# Written problem
Please pick out and copy every line of the records below that contains the string "height". Case counts.

===== Data supplied =====

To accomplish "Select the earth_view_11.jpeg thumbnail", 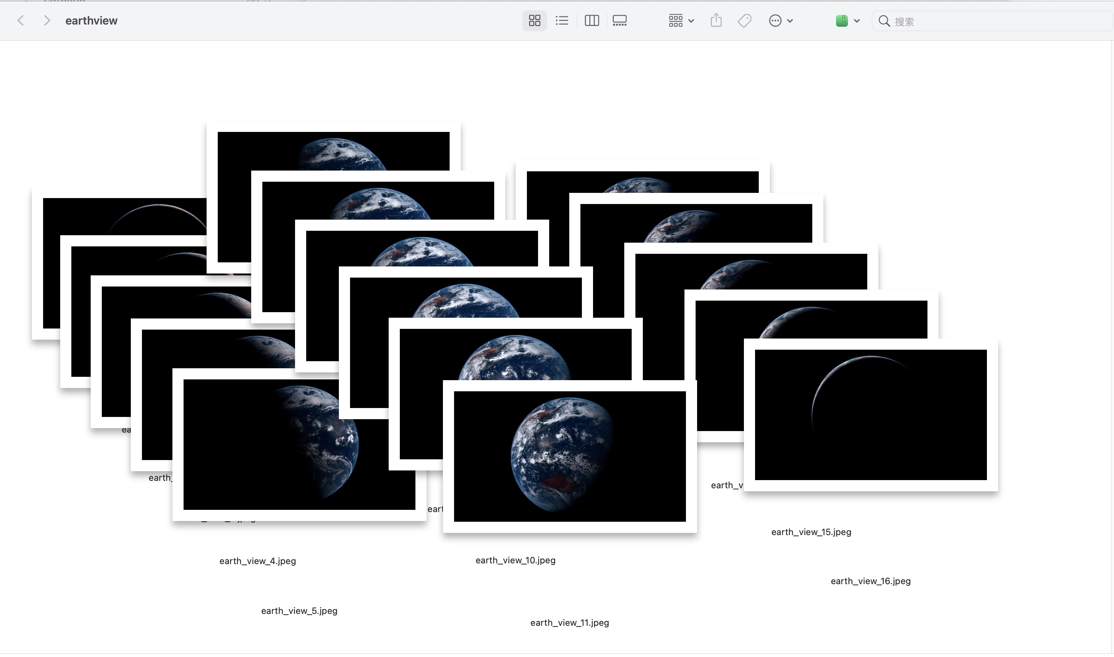I will (x=569, y=456).
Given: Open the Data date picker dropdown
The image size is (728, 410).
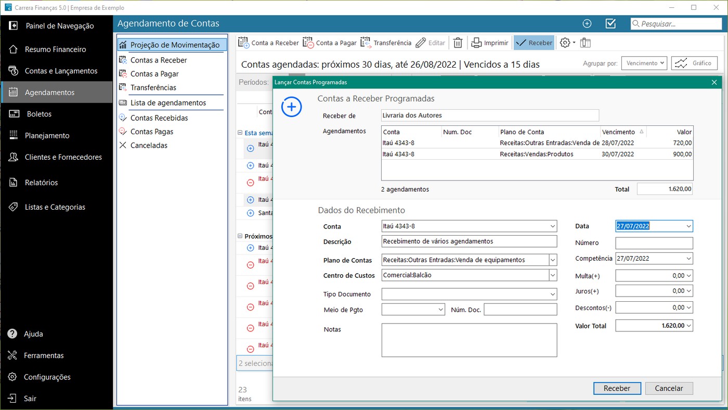Looking at the screenshot, I should tap(688, 226).
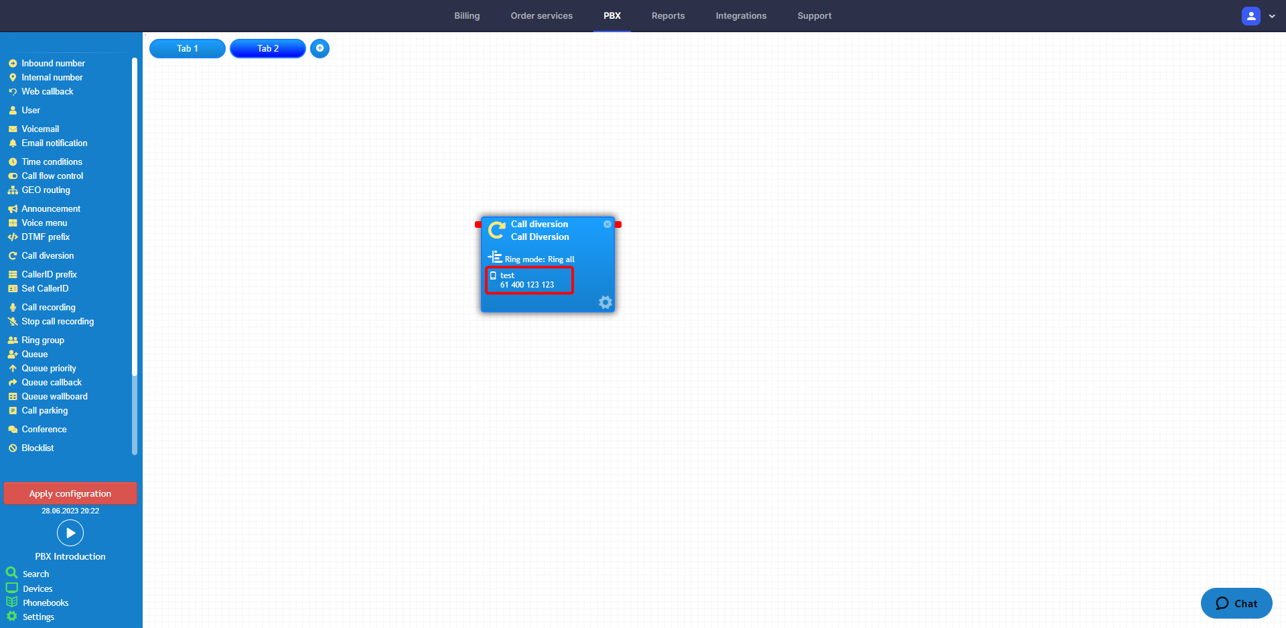Select the Voicemail envelope icon
Image resolution: width=1286 pixels, height=628 pixels.
pos(13,129)
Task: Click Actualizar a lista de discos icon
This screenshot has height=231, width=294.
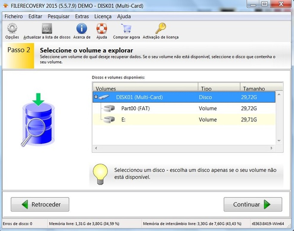Action: click(x=47, y=29)
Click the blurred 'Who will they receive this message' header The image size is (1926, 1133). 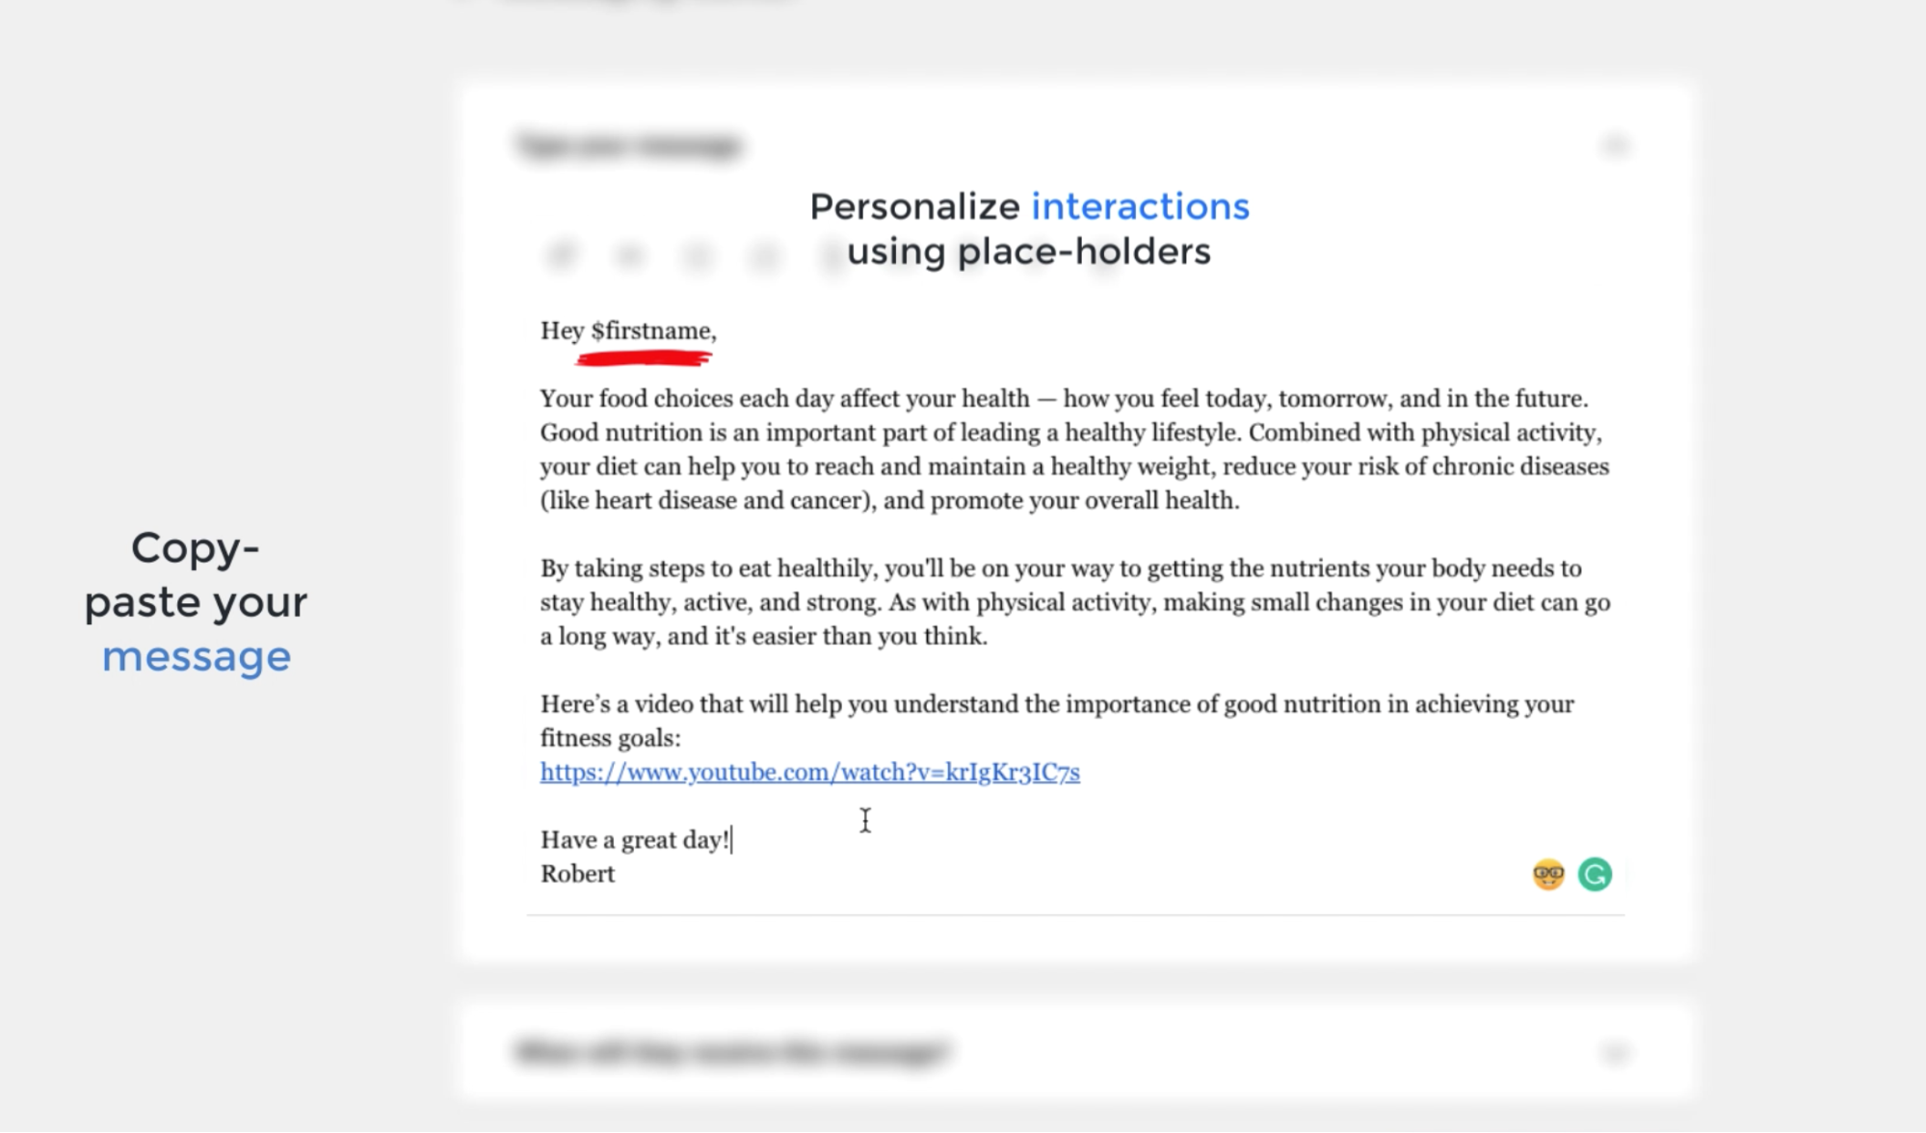click(x=732, y=1051)
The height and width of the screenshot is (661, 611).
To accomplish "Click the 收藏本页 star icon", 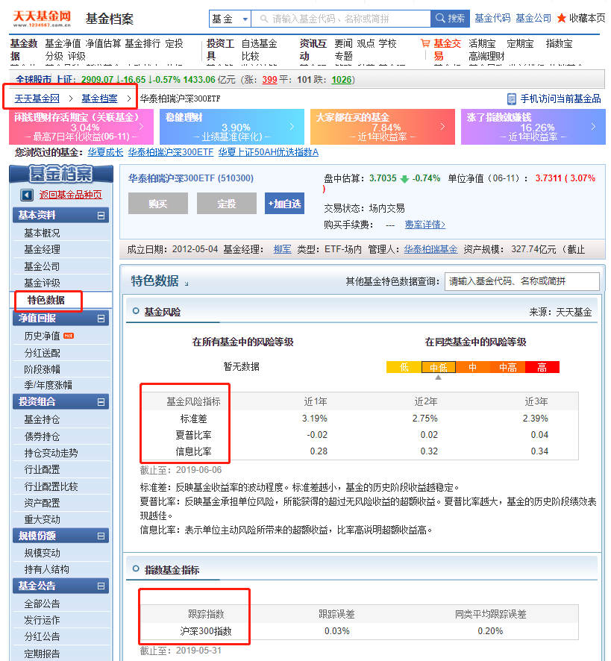I will point(562,18).
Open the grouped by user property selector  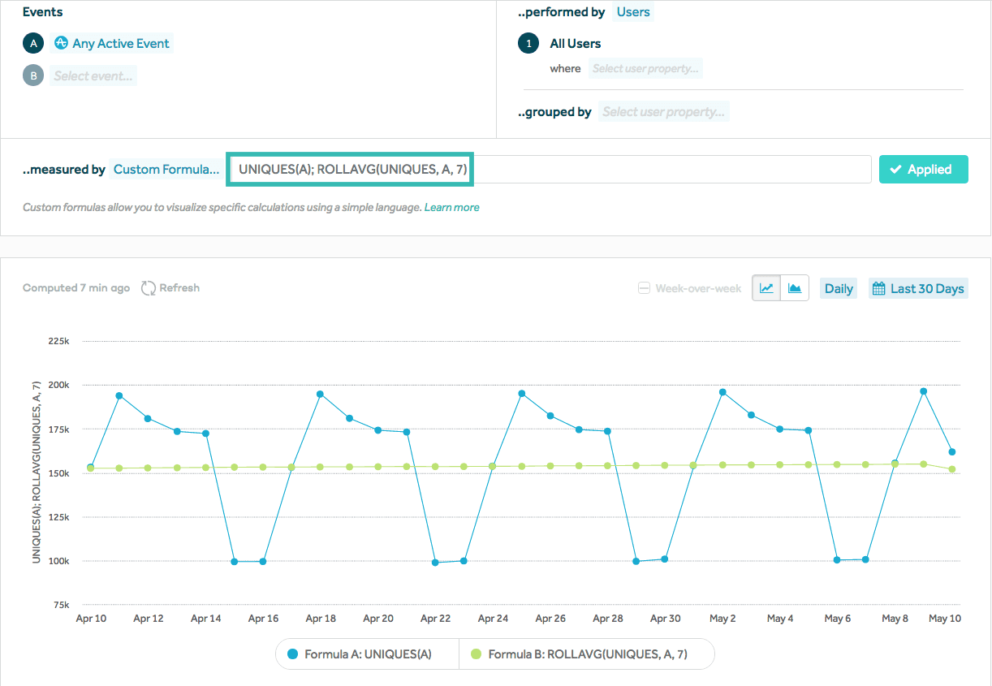(664, 112)
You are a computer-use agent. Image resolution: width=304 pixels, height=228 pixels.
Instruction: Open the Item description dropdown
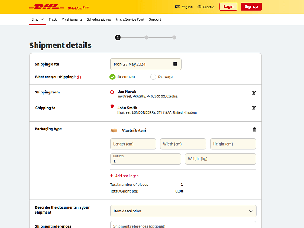(x=183, y=211)
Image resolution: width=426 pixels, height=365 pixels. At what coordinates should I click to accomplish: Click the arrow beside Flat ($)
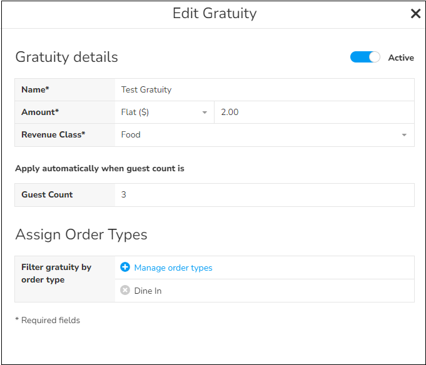pyautogui.click(x=205, y=113)
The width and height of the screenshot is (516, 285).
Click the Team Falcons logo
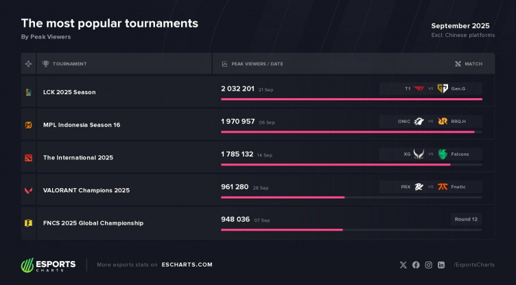click(443, 154)
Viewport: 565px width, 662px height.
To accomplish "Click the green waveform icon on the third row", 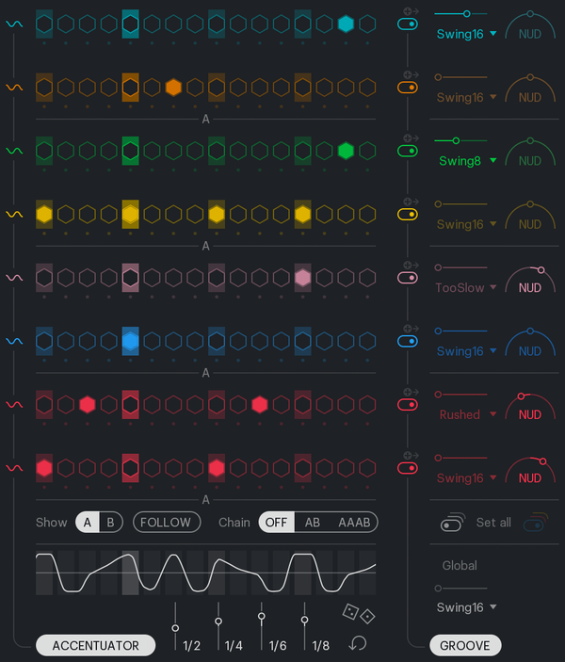I will coord(14,151).

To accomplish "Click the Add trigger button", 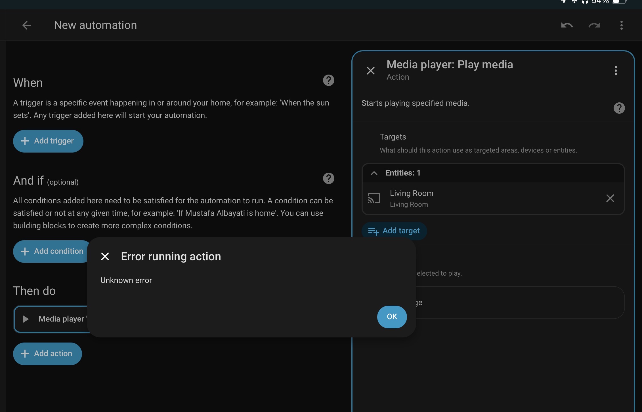I will coord(48,141).

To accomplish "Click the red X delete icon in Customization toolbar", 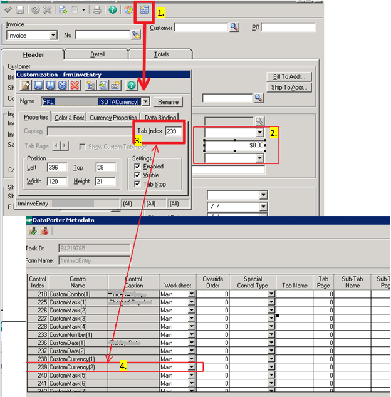I will click(75, 85).
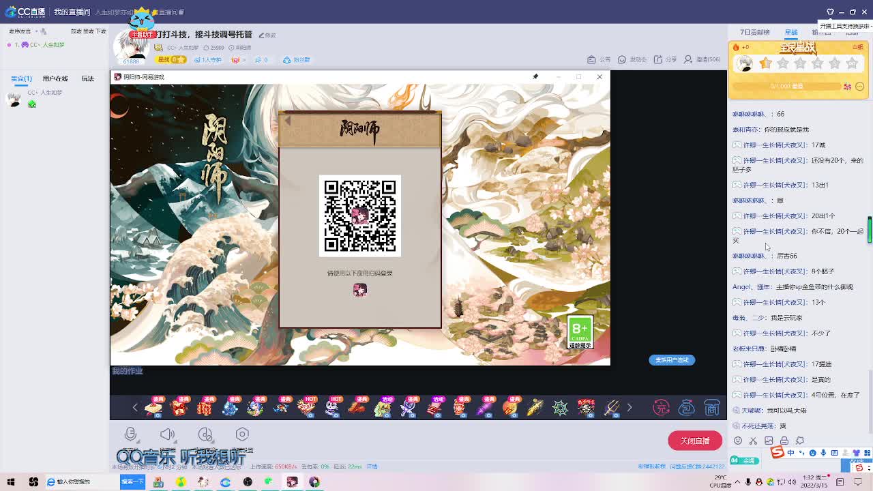
Task: Click the pin icon on game window titlebar
Action: tap(535, 76)
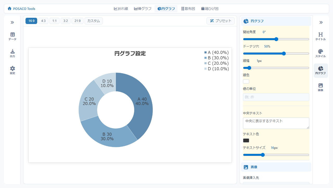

=====

# Answer to this problem
Image resolution: width=1286 pixels, height=628 pixels.
This screenshot has height=231, width=294.
The height and width of the screenshot is (661, 611).
You are a computer-use agent. Image resolution: width=304 pixels, height=228 pixels.
Image resolution: width=426 pixels, height=365 pixels. At what coordinates should I click to accomplish: Click the arrow beside Flat ($)
The width and height of the screenshot is (516, 285).
Viewport: 565px width, 662px height.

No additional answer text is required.